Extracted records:
========================================
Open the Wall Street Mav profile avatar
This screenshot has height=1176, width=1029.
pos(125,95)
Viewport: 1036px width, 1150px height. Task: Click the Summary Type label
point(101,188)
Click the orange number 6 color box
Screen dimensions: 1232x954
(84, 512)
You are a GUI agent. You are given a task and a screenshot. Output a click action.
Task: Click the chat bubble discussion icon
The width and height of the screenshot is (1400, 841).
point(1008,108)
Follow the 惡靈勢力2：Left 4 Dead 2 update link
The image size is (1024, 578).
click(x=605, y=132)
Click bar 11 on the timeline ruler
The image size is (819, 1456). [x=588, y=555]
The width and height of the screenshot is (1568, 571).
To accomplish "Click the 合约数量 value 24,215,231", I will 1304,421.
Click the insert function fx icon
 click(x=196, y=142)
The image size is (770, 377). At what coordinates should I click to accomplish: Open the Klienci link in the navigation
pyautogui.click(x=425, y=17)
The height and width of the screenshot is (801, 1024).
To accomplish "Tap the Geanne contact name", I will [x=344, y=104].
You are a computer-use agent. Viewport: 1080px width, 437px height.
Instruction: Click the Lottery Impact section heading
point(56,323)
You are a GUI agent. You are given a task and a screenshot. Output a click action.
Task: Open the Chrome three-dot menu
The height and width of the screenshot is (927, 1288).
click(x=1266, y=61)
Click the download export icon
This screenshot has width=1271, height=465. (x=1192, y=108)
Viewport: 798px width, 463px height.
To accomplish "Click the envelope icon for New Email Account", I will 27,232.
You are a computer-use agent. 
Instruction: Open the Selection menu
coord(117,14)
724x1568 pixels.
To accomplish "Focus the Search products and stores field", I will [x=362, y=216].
========================================
## What to do
Could you transcribe every record above exactly as it appears?

## Output below
Open the Wall Street Mav profile avatar
This screenshot has height=1176, width=1029.
pos(125,95)
Viewport: 1036px width, 1150px height. Task: Click the Summary Type label
point(101,188)
Click the orange number 6 color box
Screen dimensions: 1232x954
(84, 512)
You are a GUI agent. You are given a task and a screenshot. Output a click action.
Task: Click the chat bubble discussion icon
The width and height of the screenshot is (1400, 841).
point(1008,108)
Follow the 惡靈勢力2：Left 4 Dead 2 update link
The image size is (1024, 578).
click(x=605, y=132)
Click bar 11 on the timeline ruler
The image size is (819, 1456). [x=588, y=555]
The width and height of the screenshot is (1568, 571).
To accomplish "Click the 合约数量 value 24,215,231", I will 1304,421.
Click the insert function fx icon
 click(x=196, y=142)
The image size is (770, 377). At what coordinates should I click to accomplish: Open the Klienci link in the navigation
pyautogui.click(x=425, y=17)
The height and width of the screenshot is (801, 1024).
To accomplish "Tap the Geanne contact name", I will [x=344, y=104].
You are a computer-use agent. Viewport: 1080px width, 437px height.
Instruction: Click the Lottery Impact section heading
point(56,323)
You are a GUI agent. You are given a task and a screenshot. Output a click action.
Task: Open the Chrome three-dot menu
The height and width of the screenshot is (927, 1288).
click(x=1266, y=61)
Click the download export icon
This screenshot has width=1271, height=465. (x=1192, y=108)
Viewport: 798px width, 463px height.
To accomplish "Click the envelope icon for New Email Account", I will 27,232.
You are a computer-use agent. 
Instruction: Open the Selection menu
coord(117,14)
724x1568 pixels.
To accomplish "Focus the Search products and stores field", I will [x=362, y=216].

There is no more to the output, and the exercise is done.